Listed below are entries; give the number of lines among them that include "Pudełko", and only that number.

> [Screenshot grounding data]:
====

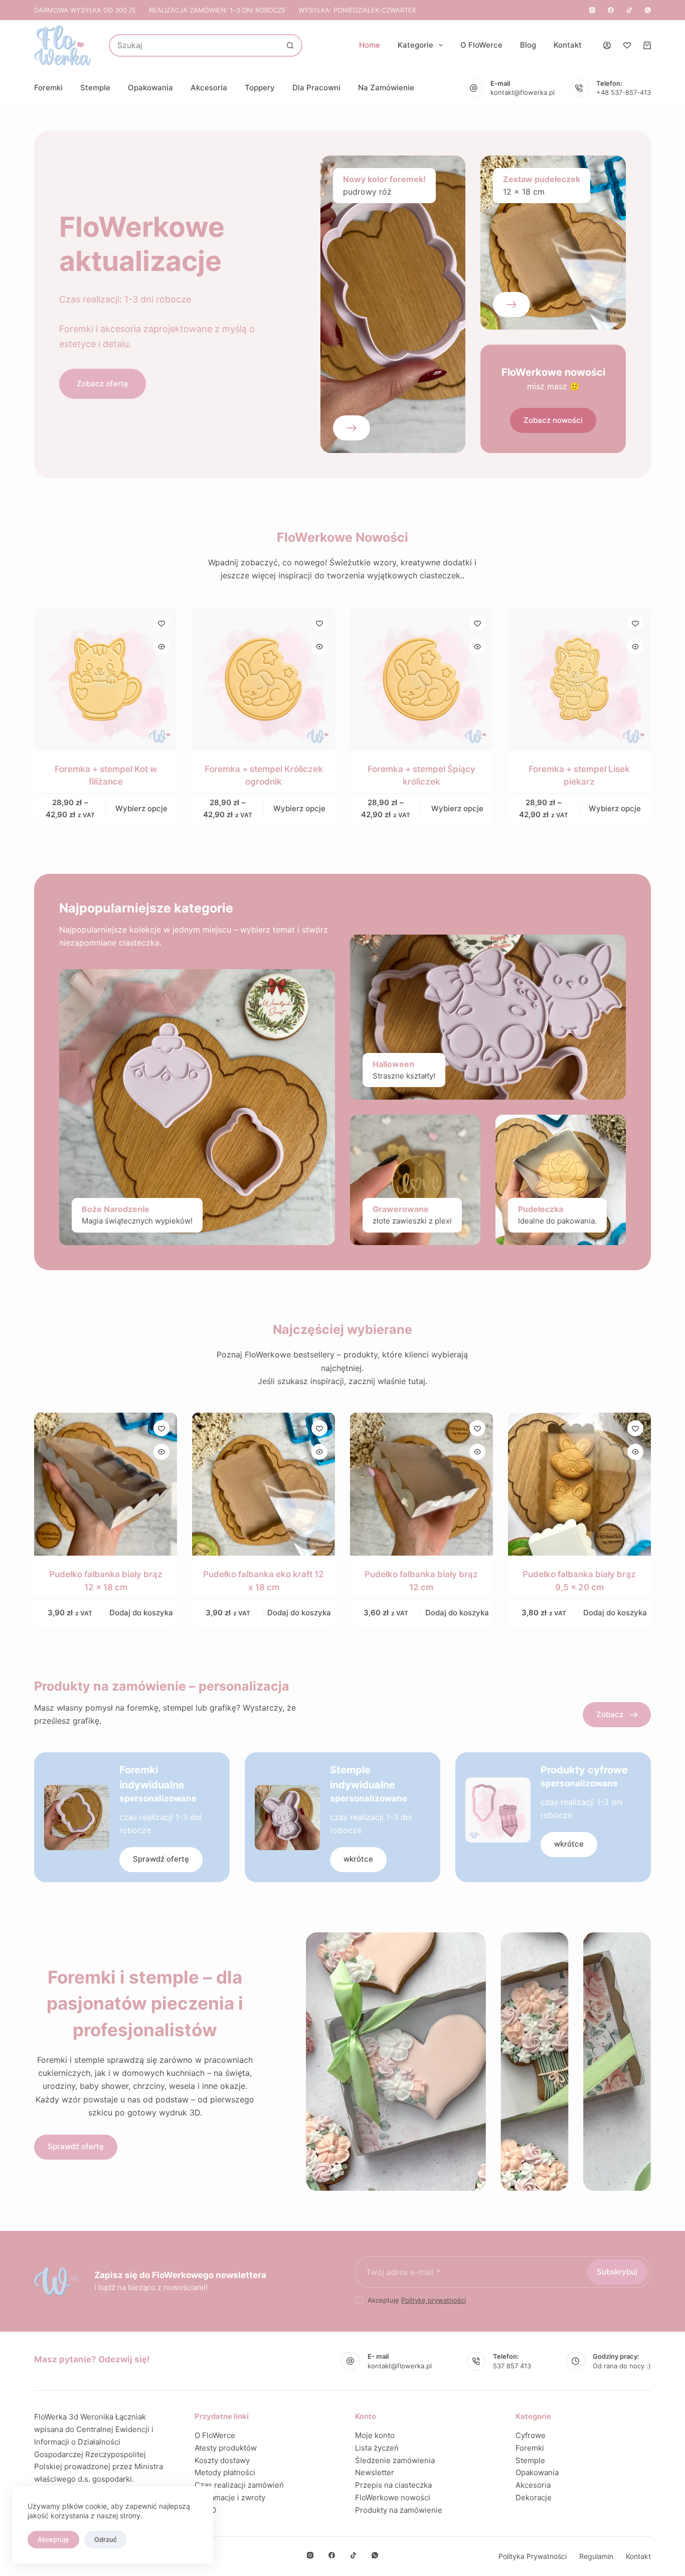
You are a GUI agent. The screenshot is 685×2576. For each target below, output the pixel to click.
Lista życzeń (377, 2448)
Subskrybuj (617, 2272)
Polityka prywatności (532, 2556)
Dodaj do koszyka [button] (141, 1612)
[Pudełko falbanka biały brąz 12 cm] (421, 1484)
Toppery (260, 87)
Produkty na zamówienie (398, 2510)
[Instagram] (592, 10)
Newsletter (374, 2472)
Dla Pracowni (316, 87)
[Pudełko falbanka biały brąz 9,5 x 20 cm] (579, 1484)
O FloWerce (481, 45)
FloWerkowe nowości (392, 2497)
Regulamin (596, 2556)
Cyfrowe (531, 2435)
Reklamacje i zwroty (230, 2497)
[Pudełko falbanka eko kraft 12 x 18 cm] (263, 1484)
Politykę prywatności (433, 2300)
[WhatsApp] (648, 10)
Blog (528, 45)
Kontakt (568, 45)
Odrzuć (105, 2539)
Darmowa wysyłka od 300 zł (85, 10)
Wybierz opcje (141, 808)
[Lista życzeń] (627, 45)
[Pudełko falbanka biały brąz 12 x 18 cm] (105, 1484)
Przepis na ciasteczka (393, 2485)
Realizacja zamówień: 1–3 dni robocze (217, 10)
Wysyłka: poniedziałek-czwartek (357, 10)
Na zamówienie (386, 87)
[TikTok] (629, 10)
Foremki (48, 87)
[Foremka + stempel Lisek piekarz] (579, 679)
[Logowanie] (607, 45)
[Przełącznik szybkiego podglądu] (161, 647)
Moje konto (375, 2435)
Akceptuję (53, 2539)
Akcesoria (209, 87)
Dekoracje (534, 2497)
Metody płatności (225, 2472)
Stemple (95, 87)
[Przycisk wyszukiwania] (290, 45)
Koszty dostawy (222, 2460)
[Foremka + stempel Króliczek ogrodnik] (263, 679)
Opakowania (150, 87)
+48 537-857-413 (623, 92)
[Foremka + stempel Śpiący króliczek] (421, 679)
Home (369, 45)
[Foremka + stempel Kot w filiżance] (105, 679)
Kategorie (415, 45)
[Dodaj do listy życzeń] (161, 623)
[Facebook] (611, 10)
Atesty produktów (226, 2448)
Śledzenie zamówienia (395, 2460)
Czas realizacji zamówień (239, 2485)
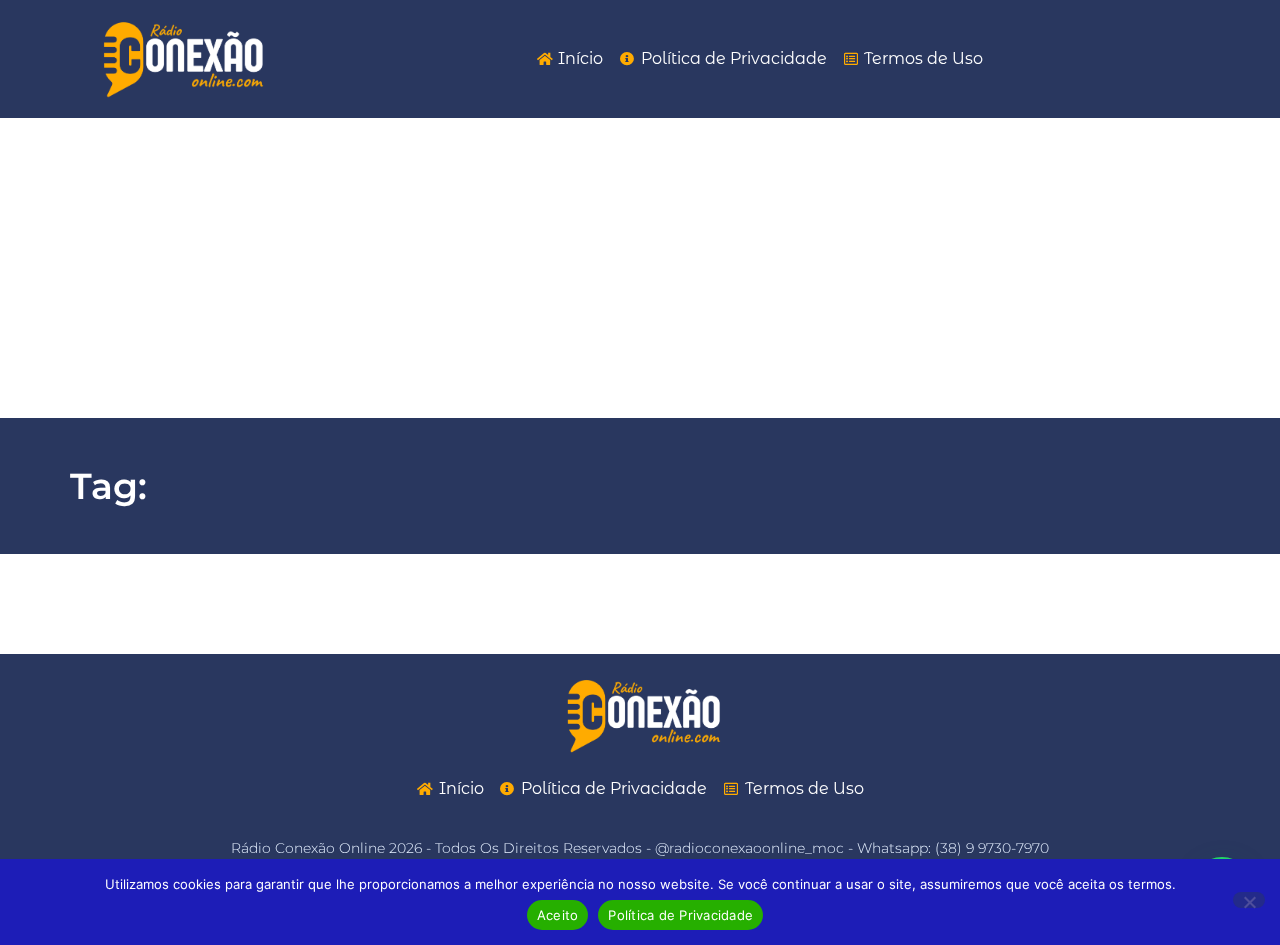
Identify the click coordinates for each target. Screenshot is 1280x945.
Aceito (558, 915)
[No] (1249, 900)
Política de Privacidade (680, 915)
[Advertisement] (640, 268)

====

> [Solution to this task]: 4